Liverpool is not a city that takes kindly to braggers or big-heads, certainly not among those in a position of responsibility. It is also a place where supporters demand more of their own and treat them with greater doubt, especially when they first show up on the radar during the reign of owners like Hicks and Gillett but somehow find a way not only to survive but thrive under a different command, which is now into its fifth year.

It remains unclear what FSG will do next because clearly the owners have been wounded by the bad publicity and will surely want to ensure it does not happen again.

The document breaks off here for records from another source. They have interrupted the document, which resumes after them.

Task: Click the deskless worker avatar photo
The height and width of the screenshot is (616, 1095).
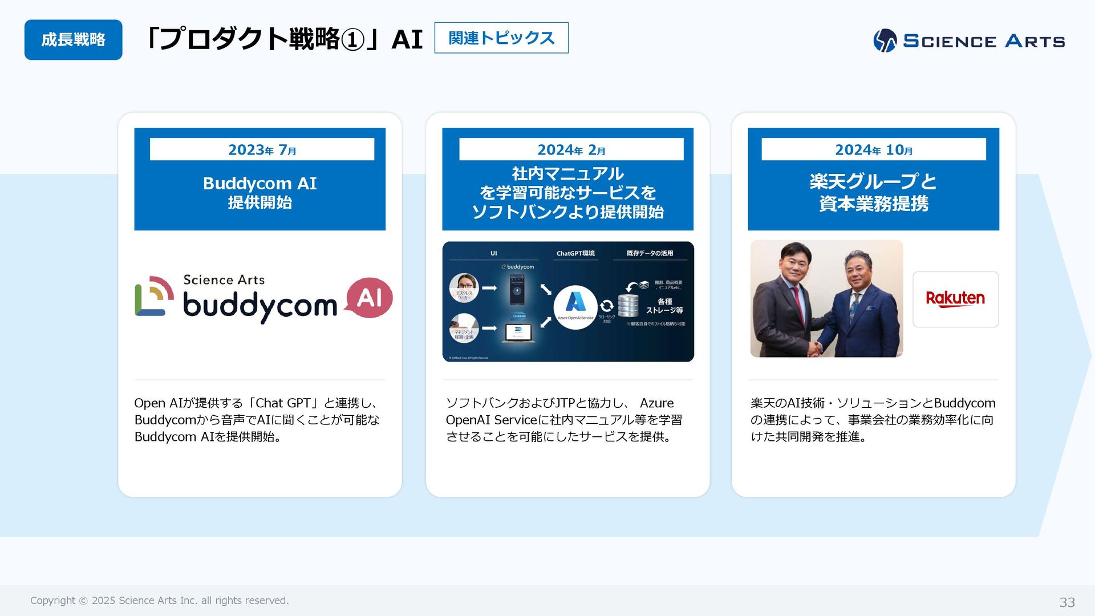Action: pyautogui.click(x=464, y=287)
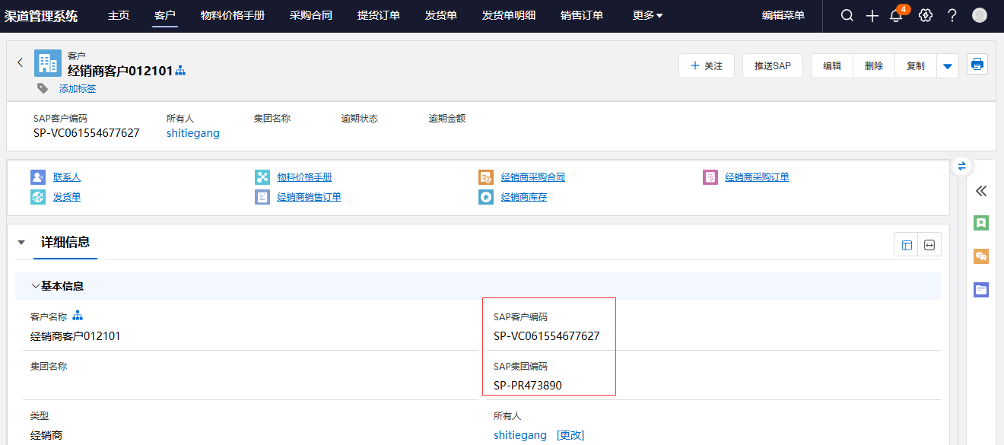Click the 推送SAP button

772,66
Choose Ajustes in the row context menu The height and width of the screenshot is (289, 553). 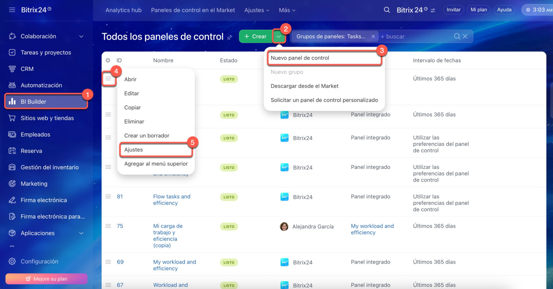(133, 149)
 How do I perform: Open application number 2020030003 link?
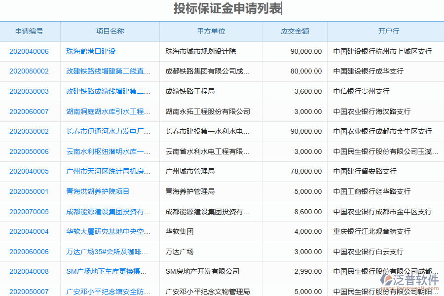click(30, 91)
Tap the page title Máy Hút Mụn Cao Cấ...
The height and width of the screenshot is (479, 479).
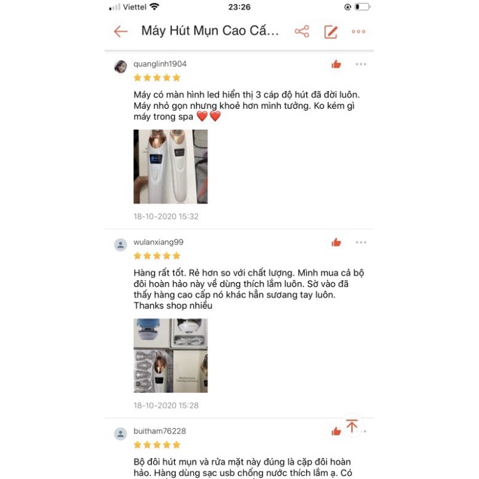point(210,31)

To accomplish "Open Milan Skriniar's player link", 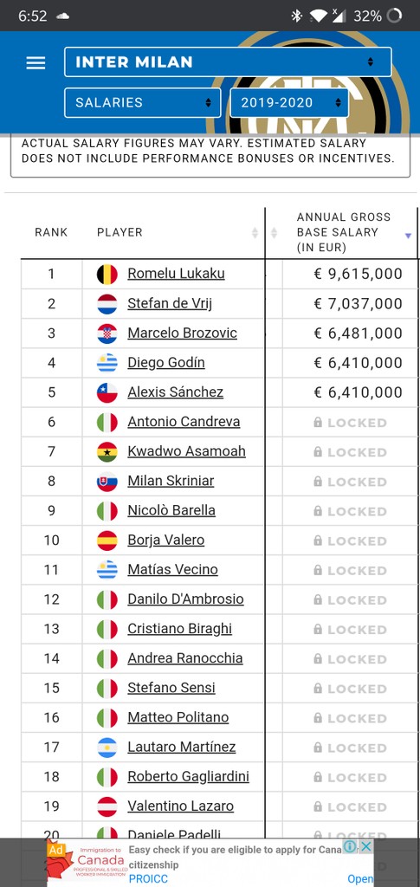I will pyautogui.click(x=171, y=481).

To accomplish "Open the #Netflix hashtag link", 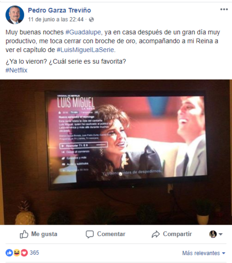I will pyautogui.click(x=17, y=70).
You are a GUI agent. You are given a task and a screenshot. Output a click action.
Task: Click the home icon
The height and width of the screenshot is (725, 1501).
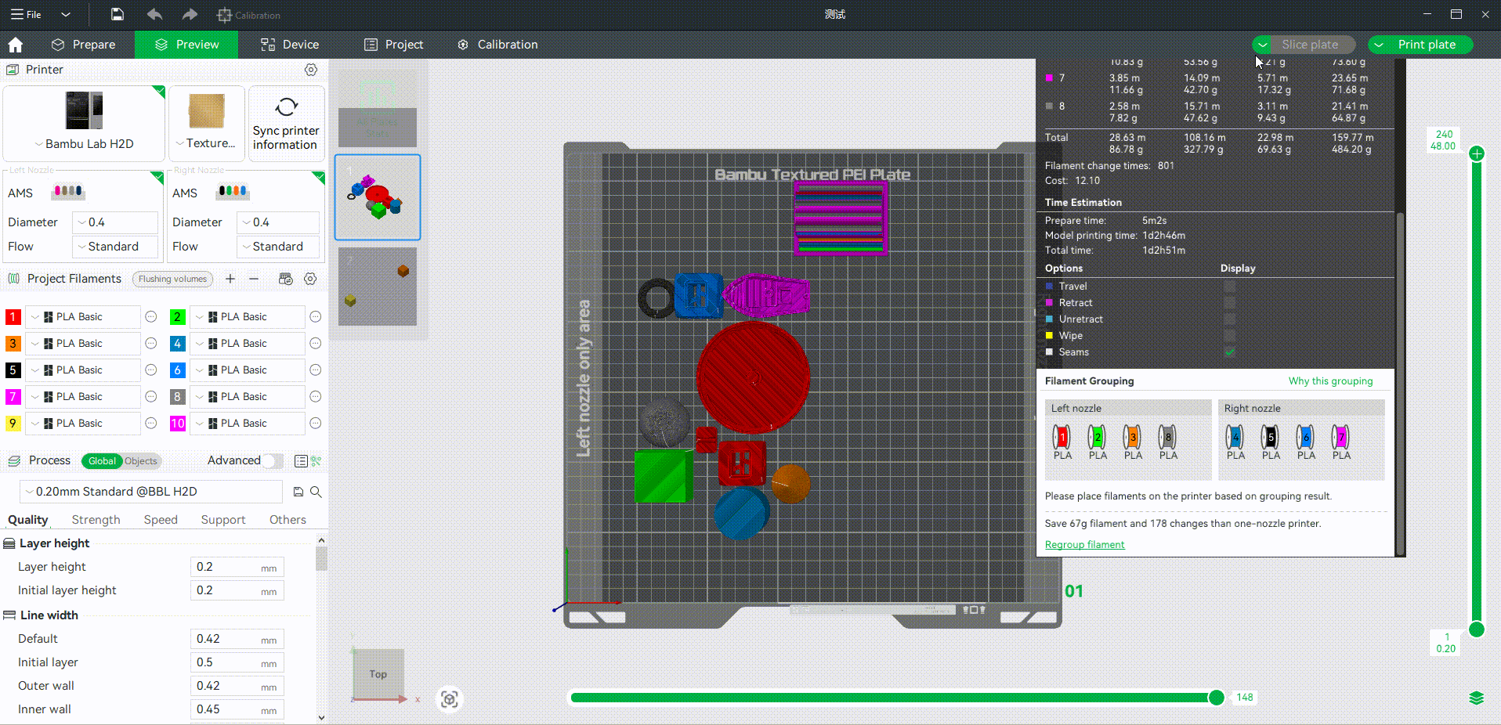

Since becoming active in English football, the regular constructive criticism towards them has followed the same argument: that their intentions have been genuine but, ultimately, faith has been placed with the wrong people to get it right. 

Some good may have been taken from their new ticketing scheme but it was lost in delivery when someone at Liverpool went spinning into full PR mode on the press release, accentuating the positives without explaining at all what might be perceived as negatives.

Ayre’s attempt to reach out to the common man then failed spectacularly. In the fullness of time, maybe his declaration will prove to be an epitaph. Maybe the responsibility will be someone else’s.

Who’s who: Anfield cast list

John W Henry The American billionaire is the principal owner of Liverpool and co-founder of Fenway Sports Group, which bought the club for £300m in 2010.

Tom Werner American businessman is chairman of Liverpool, taking over from Martin Broughton in 2010 after purchasing club with fellow FSG founder Henry.

Ian Ayre Joined in 2007, having previously been Huddersfield chief executive. Was promoted from commercial director to CEO in 2011. His links with Asia helped secure a £30m shirt sponsorship deal with Standard Chartered Bank.

Mike Gordon FSG president and on the Liverpool board. Along with Ayre is responsible for the day-to-day running of the club.